La utopía del "retorno” de Leo Strauss frente a las utopías modernas

Abstract

Strauss claims that the general crisis in Western world is closely related to the crisis which political philosophy as such is undergoing. Apart from that, the latter is the result of the revolutionary changes introduced by the creators of modern political philosophy, whose conclusions insist that it is necessary to break with tradition in order to construe a new political science. The article examines the straussian’s vision of Machiavelli, Hobbes, Locke and finally, Nietzsche. Based on this description, Strauss proposes that a "return" is needed as an adequate response to failure -or maybe triumph?- of the modern utopia.

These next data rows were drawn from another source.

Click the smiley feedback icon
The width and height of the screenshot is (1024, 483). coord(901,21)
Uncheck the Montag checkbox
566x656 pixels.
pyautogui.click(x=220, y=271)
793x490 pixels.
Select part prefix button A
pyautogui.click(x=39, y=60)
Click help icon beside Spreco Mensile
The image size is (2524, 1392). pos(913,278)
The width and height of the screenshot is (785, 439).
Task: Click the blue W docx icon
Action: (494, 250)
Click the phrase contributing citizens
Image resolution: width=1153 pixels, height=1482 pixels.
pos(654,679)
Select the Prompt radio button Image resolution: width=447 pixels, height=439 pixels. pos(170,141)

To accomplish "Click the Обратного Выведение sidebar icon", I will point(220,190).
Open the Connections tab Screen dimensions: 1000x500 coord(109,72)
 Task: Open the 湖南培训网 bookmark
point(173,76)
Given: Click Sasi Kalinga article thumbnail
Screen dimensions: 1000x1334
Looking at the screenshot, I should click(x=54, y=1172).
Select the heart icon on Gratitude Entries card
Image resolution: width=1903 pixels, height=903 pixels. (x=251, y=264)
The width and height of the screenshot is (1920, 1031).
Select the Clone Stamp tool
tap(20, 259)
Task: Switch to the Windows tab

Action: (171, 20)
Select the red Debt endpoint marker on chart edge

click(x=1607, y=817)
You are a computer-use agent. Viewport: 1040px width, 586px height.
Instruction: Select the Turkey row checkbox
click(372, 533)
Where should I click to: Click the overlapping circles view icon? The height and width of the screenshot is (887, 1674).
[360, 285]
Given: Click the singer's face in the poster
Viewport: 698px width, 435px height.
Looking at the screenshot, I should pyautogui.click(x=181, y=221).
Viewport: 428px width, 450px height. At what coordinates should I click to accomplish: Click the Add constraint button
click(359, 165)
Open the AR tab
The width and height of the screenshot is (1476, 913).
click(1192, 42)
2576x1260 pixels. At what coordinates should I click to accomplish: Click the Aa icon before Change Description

But the “return”, would not take into account the changes which have affected the world and humanity until the present, as it is just impossible to simply reconstruct the past. In this context, the article poses the question about at which moment of history should the "return" begin and, particularly which elements of the complex thinking heritage should be claimed. In this respect, Strauss suggests that the reform of political philosophy (the intent to base it on some new rules, though known in the past) is necessarily equivalent to an amendment of totality. This is so because political philosophy is a part of philosophy which, at the same time, "means the search to know God, the world and the man”, furthermore, it means the search to know the essences of all things. In this way, it is stated here that the great problem about the return lies mainly in that it is not clear where the return aims at.